Let's look at the relevant passages again:
My Four Hours Testifying in the Federal Grand Jury Room
He asked, for example, whether I had discussed my security status with Mr. Libby. During the Iraq war, the Pentagon had given me clearance to see secret information as part of my assignment "embedded" with a special military unit hunting for unconventional weapons.
Fitzgerald is simply getting on the record the fact that, to Judy Miller's knowlege, Libby did not ensure that she had the right to know how Valerie Wilson was employed. The second part, her 'clearance' is another thing entirely and involves a special note Rummy signed for her so she could tag along with MET Alpha. That was negotiated with the help of "an editor" at NYT and was not much more than what a lot of other journalists had. The reason it was so special is that what they were looking to dig up (namely, some credibility for the administration) was so "special" and she would have had to agree not to divulge certain information they came across until it was vetted.
The Source of the Trouble
According to Pomeroy, as well as an editor at the Times, Miller had helped negotiate her own embedding agreement with the Pentagon--an agreement so sensitive that, according to one Times editor, Rumsfeld himself signed off on it. Although she never fully acknowledged the specific terms of that arrangement in her articles, they were as stringent as any conditions imposed on any reporter in Iraq. "Any articles going out had to be, well, censored," Pomeroy told me. "The mission contained some highly classified elements and people, what we dubbed the `Secret Squirrels,' and their `sources and methods' had to be protected and a war was about to start." Before she filed her copy, it would be censored by a colonel who often read the article in his sleeping bag, clutching a small flashlight between his teeth. (When reporters attended tactical meetings with battlefield commanders, they faced similar restrictions.)

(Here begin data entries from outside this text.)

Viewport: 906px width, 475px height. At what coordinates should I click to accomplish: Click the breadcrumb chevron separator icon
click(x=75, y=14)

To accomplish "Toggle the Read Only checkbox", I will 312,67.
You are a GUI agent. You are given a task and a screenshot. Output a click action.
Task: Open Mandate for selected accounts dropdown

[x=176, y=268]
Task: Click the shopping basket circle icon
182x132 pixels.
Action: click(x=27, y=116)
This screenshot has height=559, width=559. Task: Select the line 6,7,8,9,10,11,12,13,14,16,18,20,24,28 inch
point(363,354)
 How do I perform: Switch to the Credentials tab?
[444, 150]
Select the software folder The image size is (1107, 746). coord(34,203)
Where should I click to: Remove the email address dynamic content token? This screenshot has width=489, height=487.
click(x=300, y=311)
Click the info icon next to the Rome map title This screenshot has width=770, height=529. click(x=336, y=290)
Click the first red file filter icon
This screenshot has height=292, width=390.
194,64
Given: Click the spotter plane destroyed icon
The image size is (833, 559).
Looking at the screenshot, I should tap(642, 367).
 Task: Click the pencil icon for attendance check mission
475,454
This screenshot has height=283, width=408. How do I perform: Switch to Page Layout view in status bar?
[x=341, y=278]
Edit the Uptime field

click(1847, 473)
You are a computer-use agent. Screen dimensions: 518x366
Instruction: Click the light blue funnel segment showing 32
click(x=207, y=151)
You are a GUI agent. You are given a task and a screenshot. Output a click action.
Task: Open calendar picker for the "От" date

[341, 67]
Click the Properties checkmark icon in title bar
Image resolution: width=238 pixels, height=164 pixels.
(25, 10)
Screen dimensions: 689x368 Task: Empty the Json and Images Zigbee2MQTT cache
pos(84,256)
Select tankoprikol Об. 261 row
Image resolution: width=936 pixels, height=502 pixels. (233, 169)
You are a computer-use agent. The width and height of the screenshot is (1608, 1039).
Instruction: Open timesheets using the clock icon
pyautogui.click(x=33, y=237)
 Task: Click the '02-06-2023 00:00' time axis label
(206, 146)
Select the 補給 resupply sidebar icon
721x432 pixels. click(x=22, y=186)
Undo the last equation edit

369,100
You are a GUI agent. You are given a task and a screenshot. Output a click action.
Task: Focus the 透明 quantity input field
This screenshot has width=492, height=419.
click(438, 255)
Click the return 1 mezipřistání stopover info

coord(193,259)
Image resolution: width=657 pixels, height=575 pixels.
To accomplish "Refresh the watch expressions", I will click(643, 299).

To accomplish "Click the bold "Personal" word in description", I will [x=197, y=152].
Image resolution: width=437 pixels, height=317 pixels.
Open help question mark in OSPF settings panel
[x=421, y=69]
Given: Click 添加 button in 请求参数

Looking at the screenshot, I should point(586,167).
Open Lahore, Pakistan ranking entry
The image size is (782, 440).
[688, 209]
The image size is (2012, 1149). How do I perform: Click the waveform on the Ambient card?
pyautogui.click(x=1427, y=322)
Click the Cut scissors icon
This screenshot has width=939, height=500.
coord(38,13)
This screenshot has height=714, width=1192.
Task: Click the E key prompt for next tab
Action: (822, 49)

And they hated having her along, apparently: "She's lucky we didn't shoot her." (props to madhaus for the link) Obviously no double-oh operative, our Jude. No, just another flack being a PITA out in the desert. Anyway, it was no Top Secret clearance. She was carrying water for the Neo Cons so they told the grunts to take her along.
But back to her article:
I told Mr. Fitzgerald that Mr. Libby might have thought I still had security clearance, given my special embedded status in Iraq.
So Fitzgerald knows about it. Maybe he'll even have a look at the agreement. Perhaps call in Rummy to discuss it. But it's obvious it's absolutely nothing like the sort of clearance she would require to get anywhere remotely close to knowing how Valerie Wilson was employed by the government. No, the 'clearance' Judy had was nothing more than a "double super secret" press pass.